Feud: Capote Vs. The Swans review: A brisk, bitchy eight hours of eye candy
FX's glossy limited series is compelling as melodrama but unsatisfying as a study of actual humans

There’s an unfortunate meta in-joke in episode two of Feud: Capote Vs. The Swans. Truman Capote, the celebrity-obsessed celebrity author, has been cast out of New York café society circa 1977. He is at home, bloated and blotto, inhaling Chinese takeout in front of the television. What he’s watching is an episode of Family, the landmark 1976-80 TV series that remains unsurpassed in portraying the real-life emotional dynamics between parents and children. “The writing is sooooo good,” says the frustrated Capote, who compares it to Tennessee Williams, concluding: “Even when they treat each other terribly, they still love each other.”

*****

• **Exercise**: Print the Feud: Capote Vs. The Swans review in full, word for word.

Collected data entries
*****

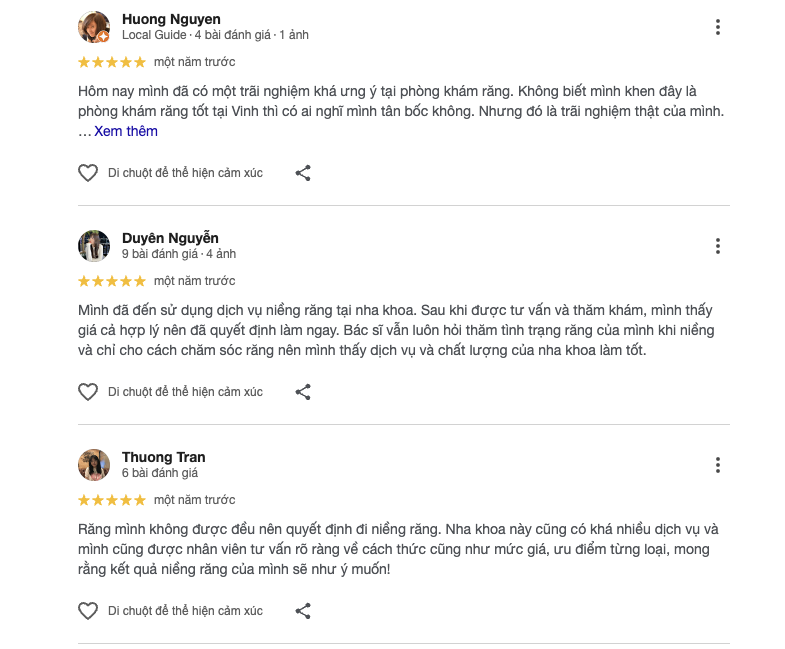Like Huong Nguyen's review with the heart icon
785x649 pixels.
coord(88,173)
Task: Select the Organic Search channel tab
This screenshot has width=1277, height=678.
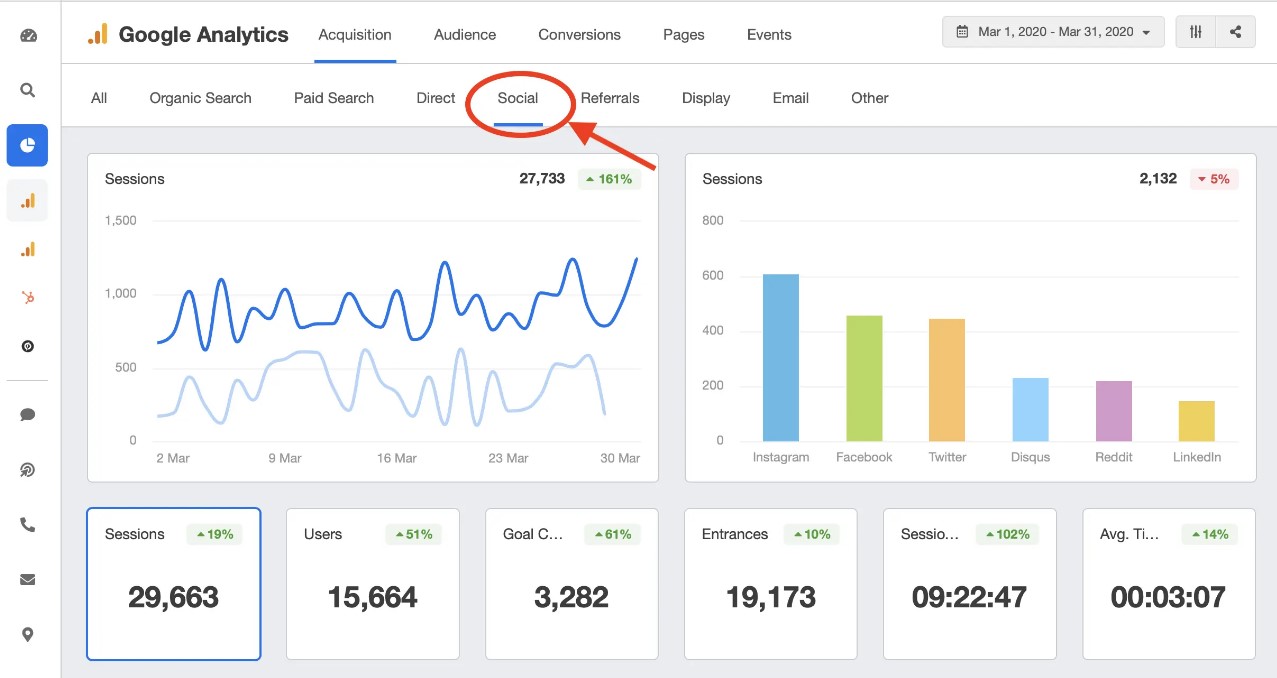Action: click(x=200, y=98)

*****

• **Solution for this problem**:
Feud: Capote Vs. The Swans review: A brisk, bitchy eight hours of eye candy
FX's glossy limited series is compelling as melodrama but unsatisfying as a study of actual humans

There’s an unfortunate meta in-joke in episode two of Feud: Capote Vs. The Swans. Truman Capote, the celebrity-obsessed celebrity author, has been cast out of New York café society circa 1977. He is at home, bloated and blotto, inhaling Chinese takeout in front of the television. What he’s watching is an episode of Family, the landmark 1976-80 TV series that remains unsurpassed in portraying the real-life emotional dynamics between parents and children. “The writing is sooooo good,” says the frustrated Capote, who compares it to Tennessee Williams, concluding: “Even when they treat each other terribly, they still love each other.”